During the extraordinary general meeting, shareholders will vote on resolutions contained in legal and forensic reports emanating from investigations into the retailer’s business and allegations of financial misappropriation and money laundering against Mr Ottapathu.
Since late last year, Choppies has been hit by operational turbulence, including a failed rapid expansion programme, inability to pay suppliers and suspension from the Botswana Stock Exchange and the Johannesburg Stock Exchange.
In Kenya, it has been forced to close down two stores outside Nairobi in quick succession, owing to stock shortage, evoking memories of the demise of the country’s leading regional retail chains, Nakumatt and Uchumi.
Recently, Kenyan shareholders of Choppies entered into a deal with the Association of Kenya Suppliers that will see the retailer settle a $5.7 million debt owed to suppliers in a measure to restock its outlets and ensure it remains afloat.

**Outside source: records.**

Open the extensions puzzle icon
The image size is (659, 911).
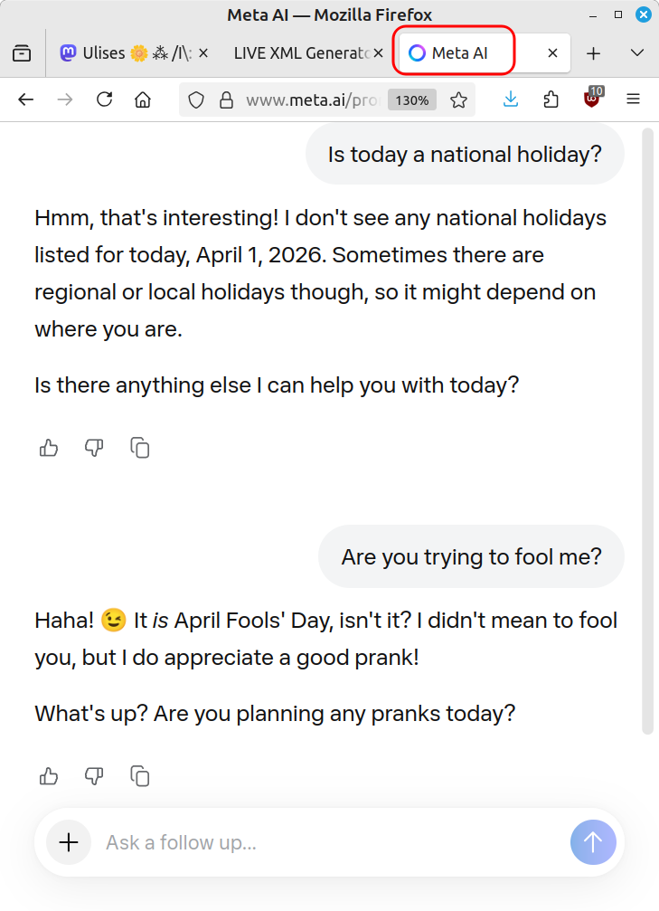pos(551,100)
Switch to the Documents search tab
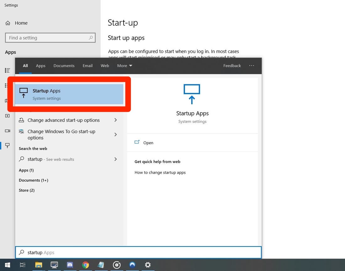This screenshot has height=271, width=345. point(64,66)
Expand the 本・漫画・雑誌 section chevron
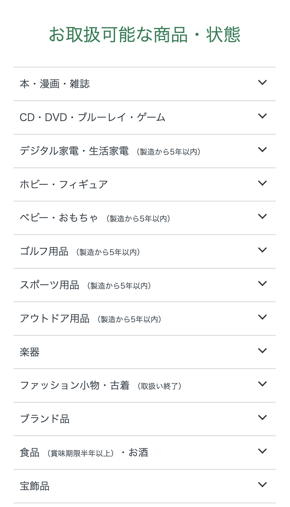The height and width of the screenshot is (507, 290). tap(262, 83)
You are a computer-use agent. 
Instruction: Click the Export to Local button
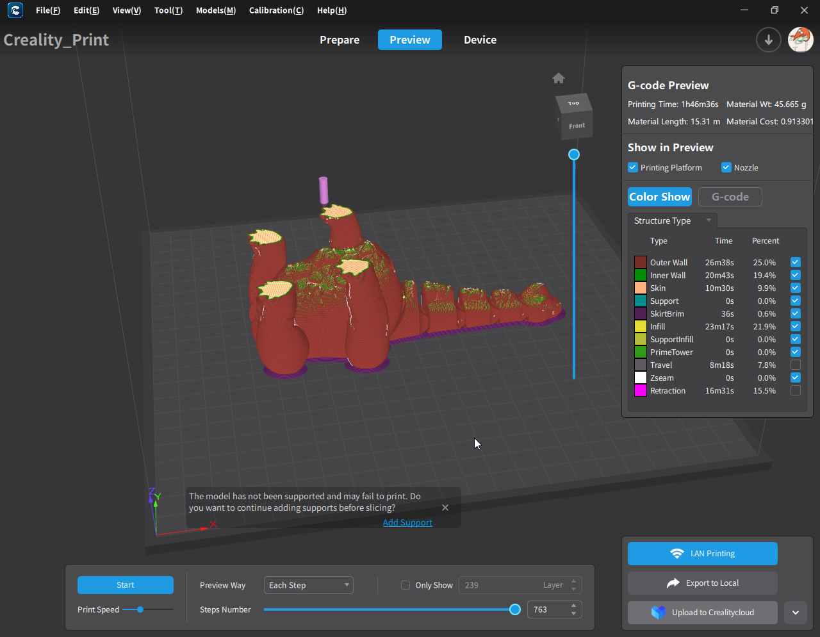point(702,583)
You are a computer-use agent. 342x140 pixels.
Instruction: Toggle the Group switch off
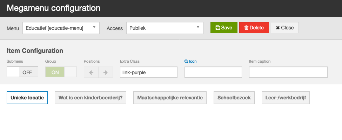pyautogui.click(x=61, y=72)
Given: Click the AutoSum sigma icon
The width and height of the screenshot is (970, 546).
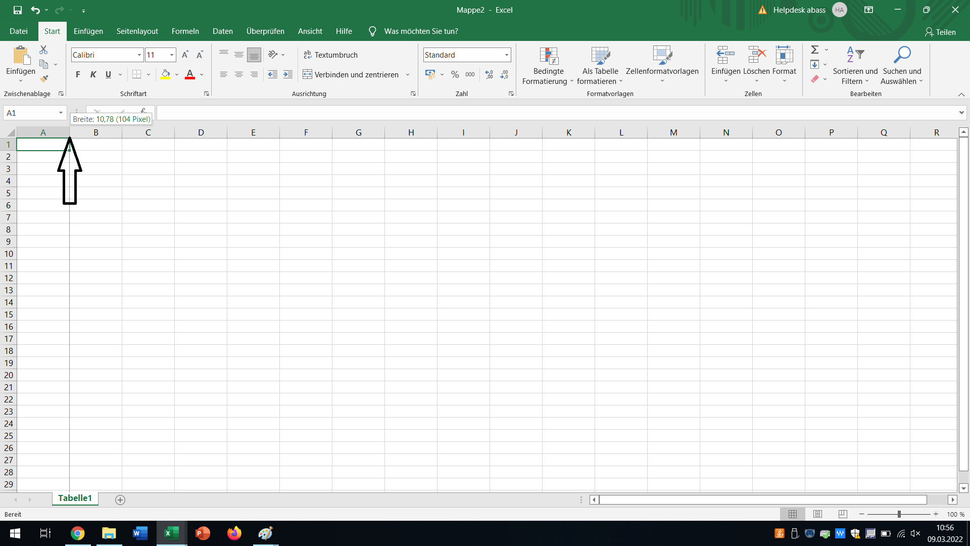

In the recapitalisation deal, Export Trading Group, which controls a 25 per cent stake, will settle debts owed to suppliers in three tranches. It was not clear if the Export Trading Group is seeking more stake or a buyout.
In Tanzania, employees were this week optimistic that the Choppies outlets in the Aura Mall and Mlimani City in Dar es Salaam will survive “for some time”. But when The EastAfrican visited the Mlimani City store, it had few items on the shelves.
For more than four months both the Makumbusho and Mlimani City stores have been virtually empty, with noodles and bean cans populating the shelves. The fridges and freezers are empty, with some switched off.
“We are closing down Makumbusho… this week is the last,” one employees told The EastAfrican.
Tanzania has become a difficult market for foreign-owned supermarkets in the past decade, and most of them have exited.
Experts blame it on low profitability and a poor shopping culture among Tanzanians. Former Kenyan giant retail chain Nakumatt exited Tanzania in October 2017, saddled with huge debts and rent arrears.
Uchumi had exited earlier over similar problems.
But locally owned supermarket chains such as Sifamart Supermarkets, Shoppers Supermarkets, Shrijees Supermarkets, TSN Supermarket, Village Supermarkets and Viva Marche Supermarket remain in business.
Much of what has gone wrong with Choppies is blamed on weak governance, and Mr Ottapathu’s courting politicians to circumvent national legislations on business ownership and to drive its expansion.
As a result, the company grew from one outlet in Gaborone in 1986 to 260 stores in eight countries — South Africa, Zimbabwe, Zambia, Kenya, Tanzania, Mozambique and Namibia — where it employs about 17,000 people.
Choppies was seen as glimmer of hope on a continent where the death rate of indigenous retail stores was increasing. The expansion, however, helped mask deep-seated internal problems that have now returned to haunt the company.
Mr Ottapathu brought on board former Botswana president Festus Mogae and later former Zimbabwe vice-president Phelekezela Mphoko.
Besides the duo, at one time the Choppies board had a former Botswana minister and is also linked to politicians in Zambia and Mozambique.